Thanks @MarkAHershberger. What we are getting at with the Tidy replacement and which applies here as well is that we really don't need Tidying or any such thing in mediawiki. What we need is a HTML5 parser (something that takes a string and parses it according to the well-specified HTML5 parsing algorithm).

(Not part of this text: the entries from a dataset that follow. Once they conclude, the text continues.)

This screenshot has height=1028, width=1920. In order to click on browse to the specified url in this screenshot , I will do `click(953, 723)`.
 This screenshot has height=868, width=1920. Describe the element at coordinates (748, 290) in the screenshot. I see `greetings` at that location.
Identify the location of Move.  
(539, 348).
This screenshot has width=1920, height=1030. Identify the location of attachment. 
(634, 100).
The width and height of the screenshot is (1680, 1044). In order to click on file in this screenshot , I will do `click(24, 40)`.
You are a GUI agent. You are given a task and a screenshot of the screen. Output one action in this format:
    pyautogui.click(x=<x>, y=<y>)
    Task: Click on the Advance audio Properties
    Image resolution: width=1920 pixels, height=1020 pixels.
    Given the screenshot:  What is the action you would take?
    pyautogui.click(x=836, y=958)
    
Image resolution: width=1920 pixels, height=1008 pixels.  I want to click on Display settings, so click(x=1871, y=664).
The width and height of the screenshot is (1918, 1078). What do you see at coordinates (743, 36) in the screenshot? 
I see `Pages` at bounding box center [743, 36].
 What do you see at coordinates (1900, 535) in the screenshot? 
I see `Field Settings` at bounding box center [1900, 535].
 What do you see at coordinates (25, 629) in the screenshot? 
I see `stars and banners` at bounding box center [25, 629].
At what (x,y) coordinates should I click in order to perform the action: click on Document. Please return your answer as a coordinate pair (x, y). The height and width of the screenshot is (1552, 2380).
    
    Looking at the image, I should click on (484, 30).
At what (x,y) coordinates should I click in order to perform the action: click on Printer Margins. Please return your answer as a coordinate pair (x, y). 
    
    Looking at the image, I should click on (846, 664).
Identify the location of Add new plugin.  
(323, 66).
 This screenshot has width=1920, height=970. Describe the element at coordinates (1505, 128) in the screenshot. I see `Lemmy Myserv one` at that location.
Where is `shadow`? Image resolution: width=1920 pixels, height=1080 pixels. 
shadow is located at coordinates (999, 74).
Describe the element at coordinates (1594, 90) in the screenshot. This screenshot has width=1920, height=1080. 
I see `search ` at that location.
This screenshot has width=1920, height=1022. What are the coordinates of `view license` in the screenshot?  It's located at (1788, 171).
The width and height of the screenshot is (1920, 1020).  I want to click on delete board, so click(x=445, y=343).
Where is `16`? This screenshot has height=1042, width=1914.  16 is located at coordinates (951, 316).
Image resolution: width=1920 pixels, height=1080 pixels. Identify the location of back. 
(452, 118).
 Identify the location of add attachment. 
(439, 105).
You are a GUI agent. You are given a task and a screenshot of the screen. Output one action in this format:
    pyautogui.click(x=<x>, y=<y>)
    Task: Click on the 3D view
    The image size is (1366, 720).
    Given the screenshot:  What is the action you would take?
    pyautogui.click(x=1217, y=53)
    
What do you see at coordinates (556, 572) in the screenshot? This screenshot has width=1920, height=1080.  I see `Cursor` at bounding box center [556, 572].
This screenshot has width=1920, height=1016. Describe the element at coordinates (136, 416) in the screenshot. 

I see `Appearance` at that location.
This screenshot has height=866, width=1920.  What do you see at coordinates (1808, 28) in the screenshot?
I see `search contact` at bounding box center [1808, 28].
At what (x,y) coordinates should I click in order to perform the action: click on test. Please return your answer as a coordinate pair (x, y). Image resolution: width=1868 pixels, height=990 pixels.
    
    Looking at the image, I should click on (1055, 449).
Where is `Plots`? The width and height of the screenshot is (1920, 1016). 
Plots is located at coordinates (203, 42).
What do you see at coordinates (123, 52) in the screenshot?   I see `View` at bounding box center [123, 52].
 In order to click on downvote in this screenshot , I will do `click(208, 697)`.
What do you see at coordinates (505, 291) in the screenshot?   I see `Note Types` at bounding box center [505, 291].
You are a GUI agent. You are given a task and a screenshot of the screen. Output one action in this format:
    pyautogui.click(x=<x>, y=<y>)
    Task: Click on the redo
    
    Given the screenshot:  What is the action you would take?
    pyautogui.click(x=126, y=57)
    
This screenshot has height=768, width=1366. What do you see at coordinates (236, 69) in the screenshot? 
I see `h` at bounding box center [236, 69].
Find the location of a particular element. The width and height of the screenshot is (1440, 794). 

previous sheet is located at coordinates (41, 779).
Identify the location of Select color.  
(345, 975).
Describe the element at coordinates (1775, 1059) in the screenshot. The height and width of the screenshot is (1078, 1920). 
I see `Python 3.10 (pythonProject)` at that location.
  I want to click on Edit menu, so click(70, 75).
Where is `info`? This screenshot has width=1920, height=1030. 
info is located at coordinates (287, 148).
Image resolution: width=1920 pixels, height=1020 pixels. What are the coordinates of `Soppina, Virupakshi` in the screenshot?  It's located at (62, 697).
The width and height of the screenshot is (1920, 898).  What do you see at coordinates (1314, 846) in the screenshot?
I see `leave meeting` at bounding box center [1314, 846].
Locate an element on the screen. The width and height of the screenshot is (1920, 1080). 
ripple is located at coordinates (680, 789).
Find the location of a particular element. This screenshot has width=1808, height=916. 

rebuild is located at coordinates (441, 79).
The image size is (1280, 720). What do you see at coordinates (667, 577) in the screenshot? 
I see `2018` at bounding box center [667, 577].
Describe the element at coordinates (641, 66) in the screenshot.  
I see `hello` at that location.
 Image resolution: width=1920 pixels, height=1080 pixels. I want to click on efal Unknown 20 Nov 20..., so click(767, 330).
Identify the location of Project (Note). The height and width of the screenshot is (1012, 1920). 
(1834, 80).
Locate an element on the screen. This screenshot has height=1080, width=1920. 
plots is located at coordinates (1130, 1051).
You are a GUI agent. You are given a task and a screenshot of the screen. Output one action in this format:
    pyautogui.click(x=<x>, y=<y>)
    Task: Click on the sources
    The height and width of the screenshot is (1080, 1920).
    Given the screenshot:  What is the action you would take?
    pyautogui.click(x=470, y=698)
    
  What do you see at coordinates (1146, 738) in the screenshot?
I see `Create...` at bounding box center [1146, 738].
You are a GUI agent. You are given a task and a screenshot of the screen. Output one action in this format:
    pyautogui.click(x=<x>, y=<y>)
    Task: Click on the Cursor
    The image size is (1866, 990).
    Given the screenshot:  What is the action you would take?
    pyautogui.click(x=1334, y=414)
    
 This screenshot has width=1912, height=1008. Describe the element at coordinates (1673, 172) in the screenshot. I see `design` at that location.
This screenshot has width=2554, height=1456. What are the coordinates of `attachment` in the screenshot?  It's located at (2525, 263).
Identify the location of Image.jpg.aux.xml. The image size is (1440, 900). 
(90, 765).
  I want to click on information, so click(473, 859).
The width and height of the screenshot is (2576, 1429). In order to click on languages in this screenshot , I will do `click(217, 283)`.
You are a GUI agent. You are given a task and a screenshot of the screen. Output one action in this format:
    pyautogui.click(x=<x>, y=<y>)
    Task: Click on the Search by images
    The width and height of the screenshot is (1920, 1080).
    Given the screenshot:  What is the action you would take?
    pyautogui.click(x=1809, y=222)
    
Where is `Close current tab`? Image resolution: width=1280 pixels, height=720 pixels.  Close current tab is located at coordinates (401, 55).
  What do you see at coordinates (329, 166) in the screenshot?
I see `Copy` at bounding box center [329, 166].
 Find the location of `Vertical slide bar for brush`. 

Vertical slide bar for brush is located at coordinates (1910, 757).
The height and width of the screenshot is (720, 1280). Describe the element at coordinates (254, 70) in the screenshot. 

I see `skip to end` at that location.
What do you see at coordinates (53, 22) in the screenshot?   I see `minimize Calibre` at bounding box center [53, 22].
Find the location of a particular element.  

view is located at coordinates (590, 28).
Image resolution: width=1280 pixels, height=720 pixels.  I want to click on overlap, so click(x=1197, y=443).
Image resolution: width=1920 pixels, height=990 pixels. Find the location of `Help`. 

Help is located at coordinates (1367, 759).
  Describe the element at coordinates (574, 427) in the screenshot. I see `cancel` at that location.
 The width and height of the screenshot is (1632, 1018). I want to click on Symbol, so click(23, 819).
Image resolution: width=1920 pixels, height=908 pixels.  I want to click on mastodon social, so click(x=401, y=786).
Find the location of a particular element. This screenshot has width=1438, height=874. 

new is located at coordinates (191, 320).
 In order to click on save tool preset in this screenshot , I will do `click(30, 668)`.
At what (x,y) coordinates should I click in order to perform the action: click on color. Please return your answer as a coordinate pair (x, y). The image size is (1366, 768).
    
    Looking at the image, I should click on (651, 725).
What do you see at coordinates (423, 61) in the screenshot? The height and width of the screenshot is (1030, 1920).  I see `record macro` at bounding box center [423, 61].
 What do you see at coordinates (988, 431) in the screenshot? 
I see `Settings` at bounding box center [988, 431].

We don't need all the extra things that the old Tidy did. So, if the new tidy-html5 project implemented what we needed, it would simply be a HTML5 tree builder that takes a string, and builds a DOM. If we needed (for backward compatibility reasons) to implement additional post-processing on the DOM (to do some of the things the old/in-production Tidy does), then we would need a full DOM API. But, if we determine as part of the work in T89331 that we can drop all the extra things the old Tidy does, then we may be able to not bother with the DOM API, as long as the tool generated a faithful serialization of the parsed DOM tree.

T89331 does not mandate an external HTML5 parsing service. If we determine that tidy-html5 is "good enough", then, it would be an acceptable fallback for mediawiki installations that are happy with it. In fact, wikis don't even need to replace the "old tidy" if they don't care about all the bugs filed against it. Part of the impetus to T89331 is to pay down technical debt. It also moves PHP parser and Parsoid output closer. It also brings us closer to reducing complexity in Parsoid, and eventually in the glorious future, to maybe have a simple bidirectional parser entirely in core without need for an external service. We can chat more on IRC if you have more questions. I didn't add this explanation to T89331 since that ticket is already very long with a lot of discussion.

ssastry closed this task as Declined.Dec 18 2017, 10:16 PM

Tidy is on the way to being removed next year. Parsoid and RemexHTML will handle broken HTML markup much more similarly since they both using HTML5 tree building to fix up broken markup.